§ Lesetext
————————
Michael Preetz im Interview: "Meine Arbeit wird sich durchsetzen"

Herthas Manager Michael Preetz spricht vor dem Spiel beim FSV Frankfurt über die Folgen des Abstiegs, die Erwartungen an Trainer Jos Luhukay und die Kritik an seiner Person.

Herr Preetz, am Sonntag reist Hertha zum FSV nach Frankfurt. Kommen da Erinnerungen hoch, an vergebliche Verhandlungen über ein Wiederholungsspiel?
Nein. Ich denke daran, dass wir dort vor zwei Jahren ein zähes Spiel kurz vor Schluss gewonnen haben, durch einen Kopfball von Adrian Ramos. Nicht an die DFB-Zentrale.

Der Zweitliga-Start, ein 2:2 gegen Paderborn, war diesmal holpriger als damals.

Damals hatten wir zu Beginn der Vorbereitung die Mannschaft fast komplett beisammen. Das war jetzt nicht möglich, viele Spieler kamen in unterschiedlichem Fitnesszustand zu uns. Es wird eine Weile dauern, bis wir uns einspielen. Gleichzeitig müssen wir in dieser Phase punkten.
————————
§ Ausgangsdaten
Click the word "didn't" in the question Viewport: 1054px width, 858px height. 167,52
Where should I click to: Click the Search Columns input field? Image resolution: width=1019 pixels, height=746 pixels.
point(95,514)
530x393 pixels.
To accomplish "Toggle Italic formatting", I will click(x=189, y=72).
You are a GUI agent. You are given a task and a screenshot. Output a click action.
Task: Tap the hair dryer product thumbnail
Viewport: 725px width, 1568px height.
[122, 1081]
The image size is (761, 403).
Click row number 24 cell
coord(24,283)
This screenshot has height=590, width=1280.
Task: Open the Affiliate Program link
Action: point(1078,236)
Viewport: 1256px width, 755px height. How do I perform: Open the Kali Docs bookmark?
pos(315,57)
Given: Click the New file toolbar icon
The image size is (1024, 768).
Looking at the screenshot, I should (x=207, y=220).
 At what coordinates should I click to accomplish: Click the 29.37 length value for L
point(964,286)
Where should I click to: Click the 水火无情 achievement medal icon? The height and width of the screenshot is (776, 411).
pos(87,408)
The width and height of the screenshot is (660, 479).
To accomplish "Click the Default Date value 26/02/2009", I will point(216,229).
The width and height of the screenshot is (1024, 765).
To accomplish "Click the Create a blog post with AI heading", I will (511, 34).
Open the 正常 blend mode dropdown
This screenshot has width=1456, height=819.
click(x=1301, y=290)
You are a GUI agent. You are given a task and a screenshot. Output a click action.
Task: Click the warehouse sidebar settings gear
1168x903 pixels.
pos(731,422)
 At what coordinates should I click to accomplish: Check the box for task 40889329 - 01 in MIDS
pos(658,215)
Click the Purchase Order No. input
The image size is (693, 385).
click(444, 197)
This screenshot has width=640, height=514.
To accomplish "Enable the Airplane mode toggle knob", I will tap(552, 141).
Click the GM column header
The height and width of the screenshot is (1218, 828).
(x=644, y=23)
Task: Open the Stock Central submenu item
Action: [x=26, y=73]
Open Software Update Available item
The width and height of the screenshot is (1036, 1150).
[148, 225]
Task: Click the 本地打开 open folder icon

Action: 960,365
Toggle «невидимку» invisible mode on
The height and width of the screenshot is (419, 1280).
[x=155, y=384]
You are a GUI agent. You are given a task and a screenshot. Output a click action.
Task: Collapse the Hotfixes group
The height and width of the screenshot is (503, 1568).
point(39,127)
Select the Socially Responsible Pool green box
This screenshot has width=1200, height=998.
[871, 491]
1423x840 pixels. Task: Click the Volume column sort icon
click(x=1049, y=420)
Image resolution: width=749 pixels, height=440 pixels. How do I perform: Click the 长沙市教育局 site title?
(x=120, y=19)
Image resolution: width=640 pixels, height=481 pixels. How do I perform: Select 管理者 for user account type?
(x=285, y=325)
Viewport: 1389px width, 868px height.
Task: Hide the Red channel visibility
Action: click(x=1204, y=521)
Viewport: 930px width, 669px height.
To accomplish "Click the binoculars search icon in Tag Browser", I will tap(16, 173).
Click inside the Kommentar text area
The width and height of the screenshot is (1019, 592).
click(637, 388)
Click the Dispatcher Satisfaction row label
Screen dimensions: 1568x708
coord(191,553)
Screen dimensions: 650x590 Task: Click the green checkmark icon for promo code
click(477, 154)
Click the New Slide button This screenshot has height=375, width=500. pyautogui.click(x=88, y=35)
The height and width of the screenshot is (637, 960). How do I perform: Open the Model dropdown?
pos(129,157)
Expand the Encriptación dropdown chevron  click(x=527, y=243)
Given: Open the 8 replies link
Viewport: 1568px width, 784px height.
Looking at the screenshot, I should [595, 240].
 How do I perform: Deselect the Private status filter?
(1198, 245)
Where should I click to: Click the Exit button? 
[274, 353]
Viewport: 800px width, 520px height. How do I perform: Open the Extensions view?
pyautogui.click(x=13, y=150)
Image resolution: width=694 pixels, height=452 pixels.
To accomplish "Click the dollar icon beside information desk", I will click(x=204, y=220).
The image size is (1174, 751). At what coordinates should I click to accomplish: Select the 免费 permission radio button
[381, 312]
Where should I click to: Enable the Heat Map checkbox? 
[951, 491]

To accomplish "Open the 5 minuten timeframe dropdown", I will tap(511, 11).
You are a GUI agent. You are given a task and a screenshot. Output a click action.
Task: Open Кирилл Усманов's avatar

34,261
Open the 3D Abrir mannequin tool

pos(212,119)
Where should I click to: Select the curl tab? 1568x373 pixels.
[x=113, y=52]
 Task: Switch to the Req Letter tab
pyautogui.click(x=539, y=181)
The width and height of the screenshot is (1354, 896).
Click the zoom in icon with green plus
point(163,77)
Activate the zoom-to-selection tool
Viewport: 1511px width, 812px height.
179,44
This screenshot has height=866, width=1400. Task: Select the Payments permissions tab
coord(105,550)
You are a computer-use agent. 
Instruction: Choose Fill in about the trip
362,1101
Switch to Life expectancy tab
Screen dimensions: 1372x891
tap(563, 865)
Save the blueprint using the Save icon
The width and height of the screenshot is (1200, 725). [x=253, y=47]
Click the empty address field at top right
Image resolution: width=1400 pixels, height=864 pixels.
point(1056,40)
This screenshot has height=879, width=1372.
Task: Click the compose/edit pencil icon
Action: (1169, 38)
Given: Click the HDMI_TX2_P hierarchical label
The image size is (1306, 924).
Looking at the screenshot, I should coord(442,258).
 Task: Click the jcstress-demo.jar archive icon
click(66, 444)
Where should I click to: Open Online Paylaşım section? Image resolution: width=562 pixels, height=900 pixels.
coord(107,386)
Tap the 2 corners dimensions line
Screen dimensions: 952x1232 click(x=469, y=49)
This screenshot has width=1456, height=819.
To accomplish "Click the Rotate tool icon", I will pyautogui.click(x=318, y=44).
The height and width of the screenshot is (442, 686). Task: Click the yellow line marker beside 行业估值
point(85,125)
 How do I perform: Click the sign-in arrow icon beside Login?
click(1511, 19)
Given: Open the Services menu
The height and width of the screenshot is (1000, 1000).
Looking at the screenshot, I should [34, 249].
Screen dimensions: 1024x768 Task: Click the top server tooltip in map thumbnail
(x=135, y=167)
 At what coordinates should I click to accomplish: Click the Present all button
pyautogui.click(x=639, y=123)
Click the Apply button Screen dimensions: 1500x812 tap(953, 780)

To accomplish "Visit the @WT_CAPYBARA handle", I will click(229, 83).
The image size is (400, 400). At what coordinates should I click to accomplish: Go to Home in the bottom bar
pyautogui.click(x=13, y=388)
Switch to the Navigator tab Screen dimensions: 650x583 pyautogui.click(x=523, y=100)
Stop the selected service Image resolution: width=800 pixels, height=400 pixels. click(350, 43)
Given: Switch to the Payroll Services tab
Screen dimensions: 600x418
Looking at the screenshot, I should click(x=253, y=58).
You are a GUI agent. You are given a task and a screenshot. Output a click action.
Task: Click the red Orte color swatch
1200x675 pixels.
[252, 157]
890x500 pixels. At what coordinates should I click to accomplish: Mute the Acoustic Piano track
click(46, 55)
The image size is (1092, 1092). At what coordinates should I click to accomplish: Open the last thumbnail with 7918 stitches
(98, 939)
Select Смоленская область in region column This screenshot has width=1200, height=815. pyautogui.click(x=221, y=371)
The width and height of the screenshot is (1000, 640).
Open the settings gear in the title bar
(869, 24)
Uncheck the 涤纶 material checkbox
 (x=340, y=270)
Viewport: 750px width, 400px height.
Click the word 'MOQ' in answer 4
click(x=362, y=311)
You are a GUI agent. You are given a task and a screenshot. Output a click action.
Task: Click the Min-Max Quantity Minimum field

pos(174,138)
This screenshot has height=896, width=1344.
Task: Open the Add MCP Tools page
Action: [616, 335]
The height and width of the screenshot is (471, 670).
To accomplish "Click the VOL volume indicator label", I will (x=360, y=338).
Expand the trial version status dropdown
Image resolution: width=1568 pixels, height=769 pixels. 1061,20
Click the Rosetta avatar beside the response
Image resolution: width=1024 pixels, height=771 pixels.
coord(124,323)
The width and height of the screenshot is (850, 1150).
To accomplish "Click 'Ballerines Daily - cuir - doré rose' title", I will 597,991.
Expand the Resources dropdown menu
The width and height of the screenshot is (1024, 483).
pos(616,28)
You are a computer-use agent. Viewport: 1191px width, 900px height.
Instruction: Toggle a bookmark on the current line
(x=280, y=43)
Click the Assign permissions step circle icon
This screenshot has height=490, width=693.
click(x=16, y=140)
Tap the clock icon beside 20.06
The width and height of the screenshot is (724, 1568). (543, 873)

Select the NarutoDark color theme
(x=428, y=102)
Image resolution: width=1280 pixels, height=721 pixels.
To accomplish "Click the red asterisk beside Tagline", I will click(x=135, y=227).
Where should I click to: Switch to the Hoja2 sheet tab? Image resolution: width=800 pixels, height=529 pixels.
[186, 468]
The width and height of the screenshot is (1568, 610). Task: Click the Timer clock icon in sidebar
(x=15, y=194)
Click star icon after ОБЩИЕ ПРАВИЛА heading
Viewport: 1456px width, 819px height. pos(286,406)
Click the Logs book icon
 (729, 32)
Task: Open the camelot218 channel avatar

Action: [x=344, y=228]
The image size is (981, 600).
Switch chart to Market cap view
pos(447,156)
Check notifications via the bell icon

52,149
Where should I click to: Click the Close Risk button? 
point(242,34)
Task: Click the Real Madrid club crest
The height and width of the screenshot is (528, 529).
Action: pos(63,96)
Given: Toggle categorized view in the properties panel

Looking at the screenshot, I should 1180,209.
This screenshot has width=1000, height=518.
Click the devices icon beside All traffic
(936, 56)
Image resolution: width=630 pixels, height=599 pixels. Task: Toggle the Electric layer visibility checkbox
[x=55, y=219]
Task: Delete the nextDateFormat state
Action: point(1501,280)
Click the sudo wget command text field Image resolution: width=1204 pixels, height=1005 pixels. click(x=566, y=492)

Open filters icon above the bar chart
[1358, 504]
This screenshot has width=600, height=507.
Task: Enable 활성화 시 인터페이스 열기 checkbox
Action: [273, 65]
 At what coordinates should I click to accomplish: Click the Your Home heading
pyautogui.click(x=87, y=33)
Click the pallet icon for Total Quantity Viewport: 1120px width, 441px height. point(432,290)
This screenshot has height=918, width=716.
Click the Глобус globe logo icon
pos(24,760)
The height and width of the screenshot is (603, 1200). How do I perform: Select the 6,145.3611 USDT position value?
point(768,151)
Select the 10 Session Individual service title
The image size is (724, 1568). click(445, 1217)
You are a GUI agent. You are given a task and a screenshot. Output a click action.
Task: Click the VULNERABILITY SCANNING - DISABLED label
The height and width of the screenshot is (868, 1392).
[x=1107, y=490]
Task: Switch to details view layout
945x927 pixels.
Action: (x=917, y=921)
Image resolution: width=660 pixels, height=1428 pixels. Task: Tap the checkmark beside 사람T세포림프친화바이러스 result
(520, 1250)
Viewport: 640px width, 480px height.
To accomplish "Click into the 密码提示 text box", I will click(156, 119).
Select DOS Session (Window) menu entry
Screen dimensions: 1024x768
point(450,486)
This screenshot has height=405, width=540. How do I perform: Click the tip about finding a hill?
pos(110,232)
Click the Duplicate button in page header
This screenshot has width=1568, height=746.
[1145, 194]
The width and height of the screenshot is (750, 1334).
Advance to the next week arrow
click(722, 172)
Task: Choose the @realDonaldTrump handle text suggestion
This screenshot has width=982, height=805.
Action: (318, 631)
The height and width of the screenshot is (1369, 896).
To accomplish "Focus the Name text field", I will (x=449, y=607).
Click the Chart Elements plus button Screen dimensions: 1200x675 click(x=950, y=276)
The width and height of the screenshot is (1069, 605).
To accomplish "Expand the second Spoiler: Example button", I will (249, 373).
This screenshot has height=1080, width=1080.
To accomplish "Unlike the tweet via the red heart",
————————
§ Aufgaben
1) Kürzen Sie den Absatz im Interview, der mit „Damals hatten wir“ beginnt, und behalten Sie dabei die wesentlichen Fakten bei.
2) Wodurch gewann Hertha laut Interview vor zwei Jahren das Spiel beim FSV Frankfurt?
3) Geben Sie den Abschnitt des Interviews von „Herr Preetz, am“ bis „holpriger als damals.“ wortgetreu wieder.

§ Antworten
1) Anders als damals, als die Mannschaft zu Beginn der Vorbereitung fast komplett war, kamen diesmal viele Spieler in unterschiedlichem Fitnesszustand. Das Einspielen wird dauern, doch in dieser Phase muss zugleich gepunktet werden.

2) Durch einen Kopfball von Adrian Ramos kurz vor Schluss.

3)
Herr Preetz, am Sonntag reist Hertha zum FSV nach Frankfurt. Kommen da Erinnerungen hoch, an vergebliche Verhandlungen über ein Wiederholungsspiel?
Nein. Ich denke daran, dass wir dort vor zwei Jahren ein zähes Spiel kurz vor Schluss gewonnen haben, durch einen Kopfball von Adrian Ramos. Nicht an die DFB-Zentrale.

Der Zweitliga-Start, ein 2:2 gegen Paderborn, war diesmal holpriger als damals.